October 5, 2009

Bastiat Surrenders, Goes to Work for GM

I'll be Torvald!
In the long history of minor-league sports, no fan has ever planned to go to the ballpark because they heard it was Mini-Bat Night or Bobblehead Night. If the giveaways are limited, people may show up earlier than if there had been no handouts (say, fifteen minutes after the first pitch instead of sixty), but their decision about buying a ticket was un-phased. So rather than serving as a small cost by which overall revenue increases, the prizes amount to a fun bonus for people who were coming to the game regardless.

New numbers on the government’s Largesse for Lemons program proves it was one giant, $3 billion Bobblehead Night for car dealerships.

Consider the numbers via Bloomberg.com’s report:
GM’s September deliveries tumbled 45 percent, while Toyota dropped 13 percent, both worse than analysts had estimated. Ford slid 5.1 percent, and Auburn Hills, Michigan-based Chrysler Group LLC plunged 42 percent.

Honda Motor Co. posted a 20 percent decline, and Nissan Motor Co., which like Honda is based in Tokyo, said sales fell 7.1 percent.
The larger problem, though, is that the C4C program is being heralded as a success, and a model for future government interventionism. Never mind that the program’s biggest beneficiaries were Japanese and Korean carmakers, or that C4C served as a very effective poke in the eyes to the poor by increasing the median cost of used cars, or that the whole scheme was one tragi-comic lesson in Bastiat’s broken window fallacy.
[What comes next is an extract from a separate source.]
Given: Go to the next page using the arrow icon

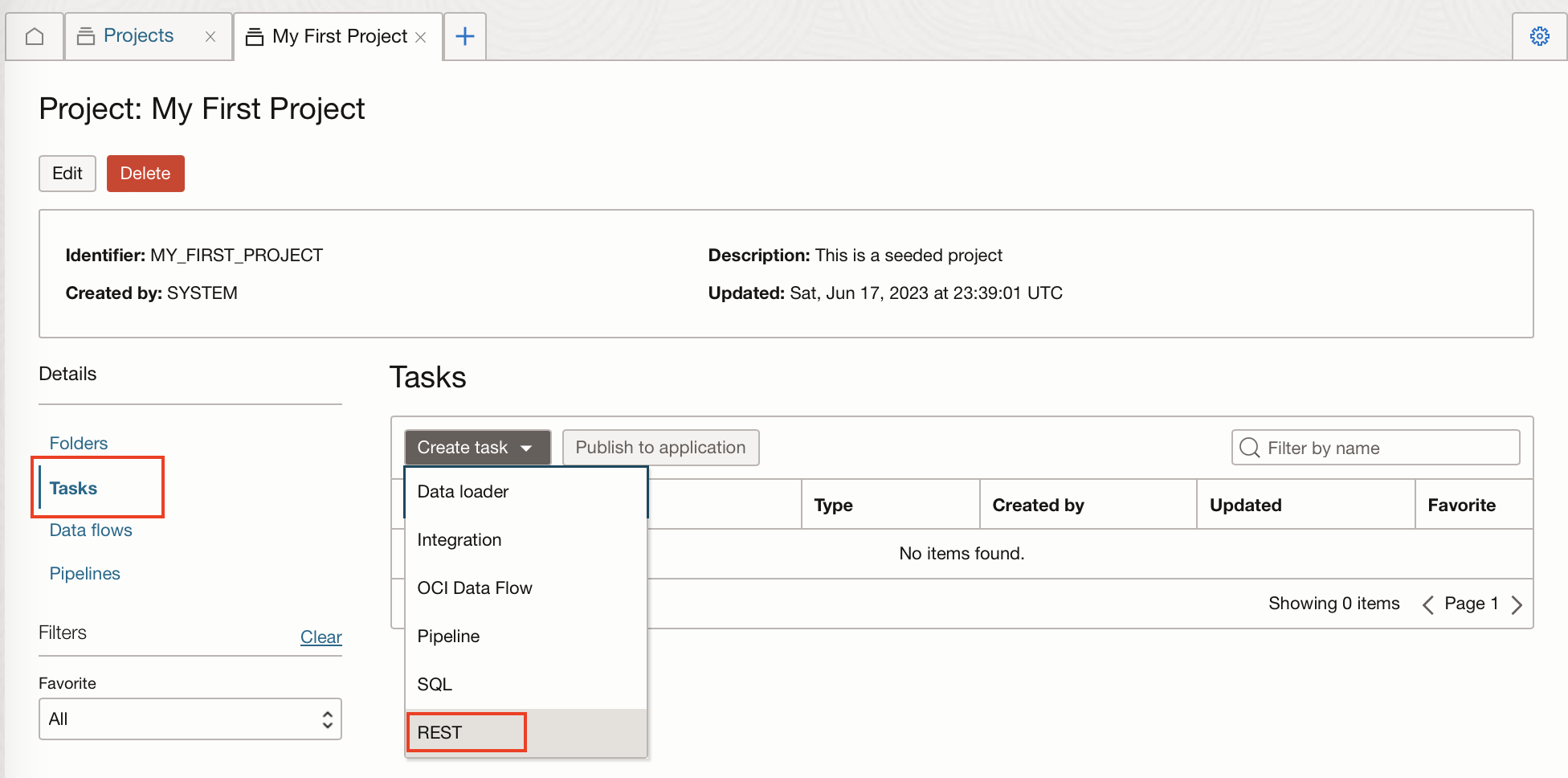Looking at the screenshot, I should click(x=1517, y=604).
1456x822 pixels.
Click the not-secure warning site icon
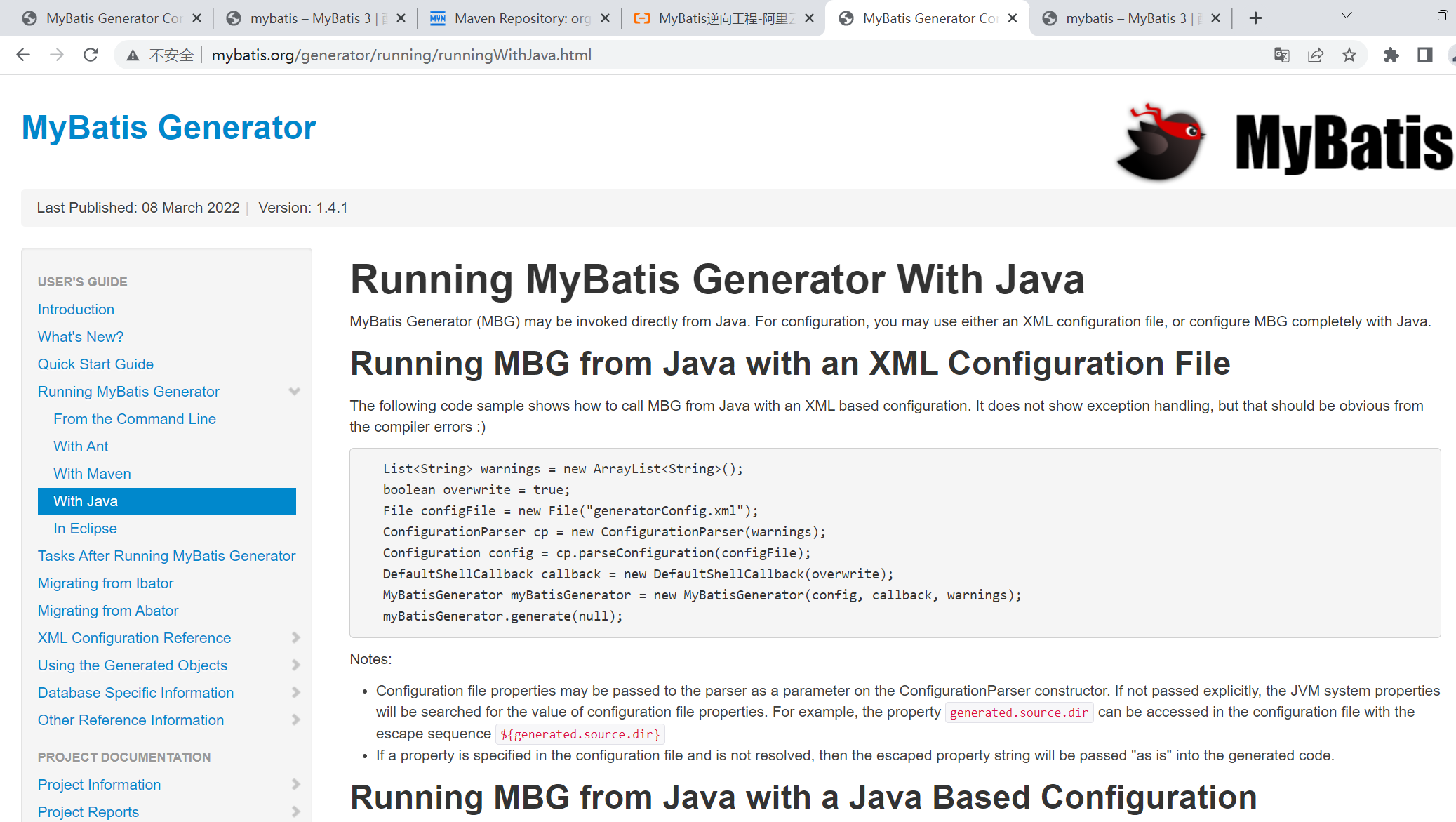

Reason Online web editor Tim Cavanaugh sums it all up:
The evidence was there going in, and now the evidence is there going out: As soon as the government turned off the current, the corpse stopped twitching. But everybody in the lab saw the corpse twitch. So if GM survives, the history will read that while free market extremists objected to the Cash for Clunkers program, even they came around when they saw how successful it was at saving U.S. auto manufacturers.
In the interest of full disclosure, the Guardianmobile is an Aston Martin Lagonda. Red, white, and blue of course.